The present invention proposes a kind of method, apparatus, equipment and storage medium for obtaining recommender system best parameter group, and wherein method includes: the multiple experiment users of screening；Parameter experiment is carried out by granularity of the session of experiment user, obtains learning sample, the learning sample includes the part value and its corresponding system effect assessed value of parameter combination；Using the learning sample training machine learning model, the mapping relations between parameter combination space and system effect space are obtained, the parameter combination space includes whole values of parameter combination；The optimal system effect and its corresponding parameter combination value in system effect space, best parameter group of the parameter combination value that will acquire as the recommender system are obtained using the mapping relations.The embodiment of the present invention can efficiently and accurately obtain the best parameter group of recommender system.

Description

Obtain the method and device of recommender system best parameter group

Technical field

The present invention relates to recommender system technical field more particularly to a kind of sides for obtaining recommender system best parameter group Method, device, equipment and computer readable storage medium.

Background technique

It the appearance of internet and popularizes and brings a large amount of information to user, meet user in the information age to information Demand, still, since information content is excessive so that user face bulk information when can not therefrom obtain it is actually useful to oneself Part information reduces the service efficiency of information instead, and here it is so-called information overload problems.

A method for solving information overload problem is using recommender system, it is information requirement according to user, interest Deng the interested information of user, product etc. to be recommended to the Personalized Information Recommendation System of user.

Recommender system is when being ranked up article, other than the clicking rate to user is estimated, can also introduce more A parameter adjusts the weight (such as have to different type resource and different mention weight coefficient) of sequence, more meets user to generate The recommendation list of interest.

It is determined currently, the best parameter group of recommender system generallys use following manner:

Selected a batch experiment user observes these realities then to the value of this batch of experiment user continuous adjusting parameter combination Overall performance of the user in recommender system is tested, determines system effect corresponding to the value of the parameter combination；It is by optimal Best parameter group of the corresponding parameter combination value of effect of uniting as recommender system.For example, replacing parameter at regular intervals Combined value, dispensed amount of this part Experiment user on this group of parameter combination value in test this period, per capita when It is long etc., one group of optimal parameter combination value is then selected, all users are extended to.

The shortcomings that this mode is the best parameter group that can not efficiently and accurately determine recommender system, and concrete reason is: If the time interval of replacement parameter combination value is short, the inadequate confidence of performance data of user cannot evaluating system well Effect；If the time interval for replacing parameter combination value is long, although Evaluated effect more confidence, due in parameter combination Comprising many parameters, the number of parameter combination value exponentially increases with number of parameters, substantial amounts, therefore is difficult limited Time in traverse all parameter combination values.

Summary of the invention

The embodiment of the present invention provides a kind of method, apparatus, equipment and computer for obtaining recommender system best parameter group Readable storage medium storing program for executing, at least to solve the above technical problem in the prior art.

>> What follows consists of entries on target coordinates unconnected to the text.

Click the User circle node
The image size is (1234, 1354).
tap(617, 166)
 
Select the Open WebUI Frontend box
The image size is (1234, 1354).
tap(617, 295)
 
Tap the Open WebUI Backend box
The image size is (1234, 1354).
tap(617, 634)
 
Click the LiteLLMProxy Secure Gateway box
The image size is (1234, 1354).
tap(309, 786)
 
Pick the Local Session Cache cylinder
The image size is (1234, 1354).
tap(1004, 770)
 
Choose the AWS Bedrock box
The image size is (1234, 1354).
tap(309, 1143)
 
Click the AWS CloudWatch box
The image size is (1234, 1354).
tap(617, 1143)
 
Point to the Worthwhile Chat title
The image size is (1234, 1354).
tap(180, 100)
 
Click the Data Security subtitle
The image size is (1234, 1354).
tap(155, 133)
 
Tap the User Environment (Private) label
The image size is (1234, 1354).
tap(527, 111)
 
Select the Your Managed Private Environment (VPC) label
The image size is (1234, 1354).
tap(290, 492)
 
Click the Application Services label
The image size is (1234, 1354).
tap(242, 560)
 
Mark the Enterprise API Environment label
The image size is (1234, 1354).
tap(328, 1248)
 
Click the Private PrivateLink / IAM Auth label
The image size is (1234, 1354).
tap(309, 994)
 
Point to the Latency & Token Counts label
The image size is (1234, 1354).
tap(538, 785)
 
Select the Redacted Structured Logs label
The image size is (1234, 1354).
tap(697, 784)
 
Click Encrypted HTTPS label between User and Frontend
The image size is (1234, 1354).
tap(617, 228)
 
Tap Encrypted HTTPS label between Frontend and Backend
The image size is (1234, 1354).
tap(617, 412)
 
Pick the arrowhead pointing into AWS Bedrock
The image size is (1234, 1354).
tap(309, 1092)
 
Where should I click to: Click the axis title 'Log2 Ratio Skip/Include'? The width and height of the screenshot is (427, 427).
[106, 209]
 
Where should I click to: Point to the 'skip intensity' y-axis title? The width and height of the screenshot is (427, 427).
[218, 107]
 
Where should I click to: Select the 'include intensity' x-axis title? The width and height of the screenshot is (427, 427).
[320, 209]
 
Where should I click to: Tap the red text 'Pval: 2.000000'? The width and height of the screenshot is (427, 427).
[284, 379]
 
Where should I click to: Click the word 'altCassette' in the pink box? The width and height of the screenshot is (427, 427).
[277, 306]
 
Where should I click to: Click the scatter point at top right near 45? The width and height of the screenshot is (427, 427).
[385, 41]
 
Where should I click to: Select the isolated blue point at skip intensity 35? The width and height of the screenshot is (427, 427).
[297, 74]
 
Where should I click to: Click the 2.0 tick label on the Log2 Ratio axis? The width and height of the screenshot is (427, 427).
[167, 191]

In a first aspect, the embodiment of the invention provides a kind of methods for obtaining recommender system best parameter group, comprising:

Screen multiple experiment users；

Parameter experiment is carried out by granularity of the session of experiment user, obtains learning sample, the learning sample includes parameter Combined part value and its corresponding system effect assessed value；

Using the learning sample training machine learning model, obtain between parameter combination space and system effect space Mapping relations, the parameter combination space include whole values of parameter combination；

The optimal system effect and its corresponding parameter group conjunction in system effect space are obtained using the mapping relations Value, best parameter group of the parameter combination value that will acquire as the recommender system

With reference to first aspect, the present invention is in the first embodiment of first aspect, the session with experiment user Parameter experiment is carried out for granularity, obtains learning sample, comprising: test phase and statistics stage；

Wherein, the test phase executes following steps for each experiment user respectively:

When a session start of experiment user, a value of parameter combination is randomly selected, the recommender system is adopted Recommended with the value of the parameter combination of selection；

The behavioral data for recording the experiment user, in the conversation end of the experiment user, by the behavioral data Real system effect of the value of parameter combination as selection in the session of the experiment user；

The value that the statistics stage is directed to the parameters combination randomly selected executes following steps respectively:

Get parms real system effect of the value in the session of different experiments user of combination；

The average value for calculating the real system effect, using the average value of the real system effect as the parameter combination Value corresponding to system effect assessed value.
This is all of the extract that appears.